*** Material to process
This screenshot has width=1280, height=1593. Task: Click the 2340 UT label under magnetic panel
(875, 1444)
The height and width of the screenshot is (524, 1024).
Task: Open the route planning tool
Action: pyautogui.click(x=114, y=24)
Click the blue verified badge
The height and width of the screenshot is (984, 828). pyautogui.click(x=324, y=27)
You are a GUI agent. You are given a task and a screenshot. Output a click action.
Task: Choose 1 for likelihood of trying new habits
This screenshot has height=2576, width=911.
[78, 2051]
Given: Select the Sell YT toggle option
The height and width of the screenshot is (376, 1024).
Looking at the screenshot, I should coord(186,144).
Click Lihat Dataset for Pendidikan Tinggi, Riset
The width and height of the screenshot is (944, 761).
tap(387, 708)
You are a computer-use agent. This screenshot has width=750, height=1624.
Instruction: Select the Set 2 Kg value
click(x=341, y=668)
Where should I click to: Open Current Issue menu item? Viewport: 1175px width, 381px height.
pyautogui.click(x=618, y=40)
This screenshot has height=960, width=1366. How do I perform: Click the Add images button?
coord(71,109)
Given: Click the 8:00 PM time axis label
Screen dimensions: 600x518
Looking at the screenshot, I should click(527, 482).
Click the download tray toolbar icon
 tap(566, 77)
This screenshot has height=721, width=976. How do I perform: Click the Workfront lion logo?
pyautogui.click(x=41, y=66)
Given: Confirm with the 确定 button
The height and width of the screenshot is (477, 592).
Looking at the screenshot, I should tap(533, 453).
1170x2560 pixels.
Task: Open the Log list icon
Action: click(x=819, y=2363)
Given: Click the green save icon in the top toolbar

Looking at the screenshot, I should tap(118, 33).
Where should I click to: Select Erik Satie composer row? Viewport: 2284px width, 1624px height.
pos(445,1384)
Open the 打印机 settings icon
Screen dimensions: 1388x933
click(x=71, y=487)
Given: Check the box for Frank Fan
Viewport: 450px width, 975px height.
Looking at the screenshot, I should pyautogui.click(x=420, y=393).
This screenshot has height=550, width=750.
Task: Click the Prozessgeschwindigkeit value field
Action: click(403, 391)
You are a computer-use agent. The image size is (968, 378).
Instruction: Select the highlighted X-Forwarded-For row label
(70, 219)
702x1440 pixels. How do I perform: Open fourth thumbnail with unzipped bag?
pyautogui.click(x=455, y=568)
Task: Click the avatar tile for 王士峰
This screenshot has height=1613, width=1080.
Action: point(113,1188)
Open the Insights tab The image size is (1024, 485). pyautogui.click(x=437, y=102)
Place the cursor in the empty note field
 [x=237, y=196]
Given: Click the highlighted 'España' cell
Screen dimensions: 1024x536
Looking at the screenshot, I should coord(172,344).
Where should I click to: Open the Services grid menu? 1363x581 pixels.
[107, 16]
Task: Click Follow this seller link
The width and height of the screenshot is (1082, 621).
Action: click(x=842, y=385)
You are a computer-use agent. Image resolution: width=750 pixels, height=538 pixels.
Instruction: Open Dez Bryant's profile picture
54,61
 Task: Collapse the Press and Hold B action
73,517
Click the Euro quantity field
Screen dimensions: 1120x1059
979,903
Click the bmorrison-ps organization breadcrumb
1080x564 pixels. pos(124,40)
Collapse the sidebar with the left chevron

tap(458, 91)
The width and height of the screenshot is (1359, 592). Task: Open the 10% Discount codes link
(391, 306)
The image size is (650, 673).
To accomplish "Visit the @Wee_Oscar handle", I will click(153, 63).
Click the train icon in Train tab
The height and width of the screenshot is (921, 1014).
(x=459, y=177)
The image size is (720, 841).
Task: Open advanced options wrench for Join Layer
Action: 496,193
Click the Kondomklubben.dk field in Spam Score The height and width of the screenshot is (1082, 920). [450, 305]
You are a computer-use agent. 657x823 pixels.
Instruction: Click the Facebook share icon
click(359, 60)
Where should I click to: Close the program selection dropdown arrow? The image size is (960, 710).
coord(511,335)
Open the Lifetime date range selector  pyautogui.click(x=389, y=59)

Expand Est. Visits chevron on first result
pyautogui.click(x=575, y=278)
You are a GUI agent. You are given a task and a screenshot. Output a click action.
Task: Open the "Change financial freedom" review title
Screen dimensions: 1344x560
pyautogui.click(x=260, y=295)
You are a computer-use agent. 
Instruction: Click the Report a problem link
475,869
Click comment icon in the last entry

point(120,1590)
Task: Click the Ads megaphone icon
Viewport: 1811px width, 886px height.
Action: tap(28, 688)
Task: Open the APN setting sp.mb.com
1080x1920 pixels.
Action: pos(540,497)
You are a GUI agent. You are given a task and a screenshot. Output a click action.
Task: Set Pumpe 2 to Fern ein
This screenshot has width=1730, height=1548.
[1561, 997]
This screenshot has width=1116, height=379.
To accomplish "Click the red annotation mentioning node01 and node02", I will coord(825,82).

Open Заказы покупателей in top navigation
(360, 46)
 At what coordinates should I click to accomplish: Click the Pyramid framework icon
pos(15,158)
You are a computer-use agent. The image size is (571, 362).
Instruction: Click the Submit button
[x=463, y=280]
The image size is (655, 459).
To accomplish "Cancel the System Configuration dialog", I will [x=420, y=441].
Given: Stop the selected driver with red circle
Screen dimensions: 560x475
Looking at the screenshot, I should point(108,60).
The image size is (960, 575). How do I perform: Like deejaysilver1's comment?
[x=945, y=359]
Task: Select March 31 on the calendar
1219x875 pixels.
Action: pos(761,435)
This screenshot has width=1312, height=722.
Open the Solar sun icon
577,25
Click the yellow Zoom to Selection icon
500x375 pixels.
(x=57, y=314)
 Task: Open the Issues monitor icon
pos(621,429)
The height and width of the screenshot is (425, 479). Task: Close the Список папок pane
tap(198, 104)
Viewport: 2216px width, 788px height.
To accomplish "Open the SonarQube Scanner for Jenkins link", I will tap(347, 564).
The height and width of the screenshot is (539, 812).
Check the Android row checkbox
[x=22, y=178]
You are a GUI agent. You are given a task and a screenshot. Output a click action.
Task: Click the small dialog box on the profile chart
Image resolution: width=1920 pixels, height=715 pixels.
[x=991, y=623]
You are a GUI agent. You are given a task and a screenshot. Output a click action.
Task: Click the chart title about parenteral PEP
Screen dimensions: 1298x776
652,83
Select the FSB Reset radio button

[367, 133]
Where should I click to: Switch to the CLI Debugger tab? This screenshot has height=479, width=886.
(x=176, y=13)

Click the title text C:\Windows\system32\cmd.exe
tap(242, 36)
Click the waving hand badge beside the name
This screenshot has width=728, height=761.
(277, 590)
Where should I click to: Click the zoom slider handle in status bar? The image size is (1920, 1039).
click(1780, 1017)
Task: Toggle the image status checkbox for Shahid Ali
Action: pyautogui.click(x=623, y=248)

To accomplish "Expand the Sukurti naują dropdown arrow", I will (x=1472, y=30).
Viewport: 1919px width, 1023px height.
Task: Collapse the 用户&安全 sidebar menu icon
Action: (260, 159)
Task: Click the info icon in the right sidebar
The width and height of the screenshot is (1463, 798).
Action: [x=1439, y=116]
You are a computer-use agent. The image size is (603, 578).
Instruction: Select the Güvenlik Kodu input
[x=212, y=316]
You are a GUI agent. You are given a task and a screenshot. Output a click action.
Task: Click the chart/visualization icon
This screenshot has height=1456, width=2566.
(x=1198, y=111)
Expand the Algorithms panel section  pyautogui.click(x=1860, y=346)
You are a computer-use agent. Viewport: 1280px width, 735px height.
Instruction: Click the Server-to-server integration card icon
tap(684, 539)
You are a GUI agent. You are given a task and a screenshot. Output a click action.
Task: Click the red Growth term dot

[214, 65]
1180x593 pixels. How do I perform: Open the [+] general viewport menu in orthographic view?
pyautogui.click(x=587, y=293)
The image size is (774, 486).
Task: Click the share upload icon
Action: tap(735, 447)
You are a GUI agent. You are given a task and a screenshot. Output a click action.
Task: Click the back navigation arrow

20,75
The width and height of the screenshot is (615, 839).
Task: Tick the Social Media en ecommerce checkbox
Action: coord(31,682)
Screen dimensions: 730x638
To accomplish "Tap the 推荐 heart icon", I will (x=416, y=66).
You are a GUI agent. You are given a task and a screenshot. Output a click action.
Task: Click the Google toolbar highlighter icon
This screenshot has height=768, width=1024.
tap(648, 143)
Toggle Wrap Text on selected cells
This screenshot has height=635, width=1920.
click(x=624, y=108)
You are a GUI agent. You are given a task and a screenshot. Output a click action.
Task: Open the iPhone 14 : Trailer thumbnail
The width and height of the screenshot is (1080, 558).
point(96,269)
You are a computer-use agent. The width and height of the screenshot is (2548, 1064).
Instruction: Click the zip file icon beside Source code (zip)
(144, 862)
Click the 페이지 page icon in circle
******
== What to work on ==
Which lines above contain the word "selected"? Copy each one.

== Exercise output ==
Given: Stop the selected driver with red circle
Toggle Wrap Text on selected cells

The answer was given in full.